[Start of PROVIDED DATA]

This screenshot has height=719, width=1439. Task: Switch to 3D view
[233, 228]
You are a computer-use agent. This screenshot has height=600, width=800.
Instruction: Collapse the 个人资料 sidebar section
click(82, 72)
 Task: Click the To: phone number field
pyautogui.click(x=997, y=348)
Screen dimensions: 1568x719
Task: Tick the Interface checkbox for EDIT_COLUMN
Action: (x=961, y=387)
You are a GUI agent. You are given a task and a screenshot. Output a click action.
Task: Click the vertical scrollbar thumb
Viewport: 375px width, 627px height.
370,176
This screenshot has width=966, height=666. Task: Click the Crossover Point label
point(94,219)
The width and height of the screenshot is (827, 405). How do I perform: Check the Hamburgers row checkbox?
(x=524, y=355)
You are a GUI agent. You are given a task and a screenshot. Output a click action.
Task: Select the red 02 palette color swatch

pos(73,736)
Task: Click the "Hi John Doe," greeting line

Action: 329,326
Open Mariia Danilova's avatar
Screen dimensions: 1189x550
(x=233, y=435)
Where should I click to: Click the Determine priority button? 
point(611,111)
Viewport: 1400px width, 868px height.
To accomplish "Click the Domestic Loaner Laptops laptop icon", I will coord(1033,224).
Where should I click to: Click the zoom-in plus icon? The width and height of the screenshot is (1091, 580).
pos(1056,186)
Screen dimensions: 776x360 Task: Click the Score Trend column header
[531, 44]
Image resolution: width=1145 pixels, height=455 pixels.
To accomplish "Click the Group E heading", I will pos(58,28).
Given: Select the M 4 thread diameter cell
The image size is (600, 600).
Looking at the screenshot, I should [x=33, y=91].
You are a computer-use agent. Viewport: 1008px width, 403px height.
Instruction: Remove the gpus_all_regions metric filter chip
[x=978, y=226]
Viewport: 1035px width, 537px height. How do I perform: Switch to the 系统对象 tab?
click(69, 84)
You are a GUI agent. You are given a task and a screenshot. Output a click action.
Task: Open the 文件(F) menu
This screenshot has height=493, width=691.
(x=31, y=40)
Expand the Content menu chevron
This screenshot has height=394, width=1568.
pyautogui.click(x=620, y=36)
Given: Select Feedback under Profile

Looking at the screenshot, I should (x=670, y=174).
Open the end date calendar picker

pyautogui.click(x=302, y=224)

[End of PROVIDED DATA]

WHAT IS ASKED: Extract every line of the material above that contains the word "This".

CORRECT RESULT:
This screenshot has height=719, width=1439. Task: Switch to 3D view
You are a computer-use agent. This screenshot has height=600, width=800.
This screenshot has width=966, height=666. Task: Click the Crossover Point label
This screenshot has height=493, width=691.
This screenshot has height=394, width=1568.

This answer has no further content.